→ Data for this exercise:
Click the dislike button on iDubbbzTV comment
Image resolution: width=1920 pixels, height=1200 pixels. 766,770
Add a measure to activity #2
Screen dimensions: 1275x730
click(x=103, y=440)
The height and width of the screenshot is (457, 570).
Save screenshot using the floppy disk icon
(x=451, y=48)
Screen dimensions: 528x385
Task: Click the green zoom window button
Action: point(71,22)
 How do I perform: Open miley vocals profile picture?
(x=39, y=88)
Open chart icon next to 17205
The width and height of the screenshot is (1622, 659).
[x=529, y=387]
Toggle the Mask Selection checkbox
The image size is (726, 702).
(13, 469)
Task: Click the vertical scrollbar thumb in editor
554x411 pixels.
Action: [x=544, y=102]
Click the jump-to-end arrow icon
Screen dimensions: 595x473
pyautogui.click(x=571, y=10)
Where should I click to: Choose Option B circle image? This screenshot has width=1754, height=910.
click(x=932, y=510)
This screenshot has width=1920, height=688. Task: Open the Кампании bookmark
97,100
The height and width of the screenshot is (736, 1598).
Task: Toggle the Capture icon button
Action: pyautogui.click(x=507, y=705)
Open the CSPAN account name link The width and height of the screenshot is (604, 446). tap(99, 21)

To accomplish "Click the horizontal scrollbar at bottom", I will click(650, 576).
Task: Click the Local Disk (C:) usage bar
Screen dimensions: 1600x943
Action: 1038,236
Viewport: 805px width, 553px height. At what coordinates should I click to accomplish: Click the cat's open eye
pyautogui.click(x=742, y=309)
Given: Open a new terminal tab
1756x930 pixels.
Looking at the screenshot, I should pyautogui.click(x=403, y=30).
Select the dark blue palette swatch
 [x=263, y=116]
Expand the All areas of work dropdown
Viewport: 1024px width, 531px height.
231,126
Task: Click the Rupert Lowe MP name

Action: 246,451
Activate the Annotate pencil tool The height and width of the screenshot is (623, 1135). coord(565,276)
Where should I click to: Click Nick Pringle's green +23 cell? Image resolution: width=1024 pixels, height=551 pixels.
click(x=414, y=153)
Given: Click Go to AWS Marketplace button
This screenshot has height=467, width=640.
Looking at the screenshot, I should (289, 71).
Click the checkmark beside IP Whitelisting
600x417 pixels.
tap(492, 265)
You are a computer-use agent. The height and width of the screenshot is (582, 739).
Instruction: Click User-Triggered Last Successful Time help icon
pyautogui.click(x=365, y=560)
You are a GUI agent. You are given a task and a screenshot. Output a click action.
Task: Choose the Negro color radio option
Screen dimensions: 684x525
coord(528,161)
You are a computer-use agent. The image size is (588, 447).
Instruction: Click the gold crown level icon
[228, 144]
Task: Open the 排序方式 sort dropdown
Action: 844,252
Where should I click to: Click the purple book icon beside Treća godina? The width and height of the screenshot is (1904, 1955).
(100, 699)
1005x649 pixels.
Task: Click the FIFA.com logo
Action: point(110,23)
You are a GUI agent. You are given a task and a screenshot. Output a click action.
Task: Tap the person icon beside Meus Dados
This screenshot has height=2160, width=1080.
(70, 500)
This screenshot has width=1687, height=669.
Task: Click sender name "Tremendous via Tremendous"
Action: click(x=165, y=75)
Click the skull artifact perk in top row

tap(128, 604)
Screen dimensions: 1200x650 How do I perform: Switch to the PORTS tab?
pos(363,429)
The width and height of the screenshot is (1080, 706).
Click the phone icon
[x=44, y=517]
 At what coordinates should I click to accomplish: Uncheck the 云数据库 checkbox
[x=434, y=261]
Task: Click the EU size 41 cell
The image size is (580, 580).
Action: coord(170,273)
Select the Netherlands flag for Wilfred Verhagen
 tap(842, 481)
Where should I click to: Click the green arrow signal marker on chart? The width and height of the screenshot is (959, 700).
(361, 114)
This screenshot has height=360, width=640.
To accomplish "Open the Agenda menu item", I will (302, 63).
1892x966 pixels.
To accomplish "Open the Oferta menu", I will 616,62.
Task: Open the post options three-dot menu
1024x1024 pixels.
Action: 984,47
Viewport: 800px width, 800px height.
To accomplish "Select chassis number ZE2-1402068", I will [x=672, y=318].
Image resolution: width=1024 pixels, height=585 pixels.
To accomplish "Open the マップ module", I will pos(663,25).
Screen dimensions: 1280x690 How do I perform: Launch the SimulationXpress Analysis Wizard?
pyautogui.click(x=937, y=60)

→ Exercise directions:
Your reply should consist only of the lines running from the line with "The width and height of the screenshot is (1080, 706)." to the end of the listing, retyped exactly.

→ Finished exercise:
The width and height of the screenshot is (1080, 706).
Click the phone icon
[x=44, y=517]
 At what coordinates should I click to accomplish: Uncheck the 云数据库 checkbox
[x=434, y=261]
Task: Click the EU size 41 cell
The image size is (580, 580).
Action: coord(170,273)
Select the Netherlands flag for Wilfred Verhagen
 tap(842, 481)
Where should I click to: Click the green arrow signal marker on chart? The width and height of the screenshot is (959, 700).
(361, 114)
This screenshot has height=360, width=640.
To accomplish "Open the Agenda menu item", I will (302, 63).
1892x966 pixels.
To accomplish "Open the Oferta menu", I will 616,62.
Task: Open the post options three-dot menu
1024x1024 pixels.
Action: 984,47
Viewport: 800px width, 800px height.
To accomplish "Select chassis number ZE2-1402068", I will [x=672, y=318].
Image resolution: width=1024 pixels, height=585 pixels.
To accomplish "Open the マップ module", I will pos(663,25).
Screen dimensions: 1280x690 How do I perform: Launch the SimulationXpress Analysis Wizard?
pyautogui.click(x=937, y=60)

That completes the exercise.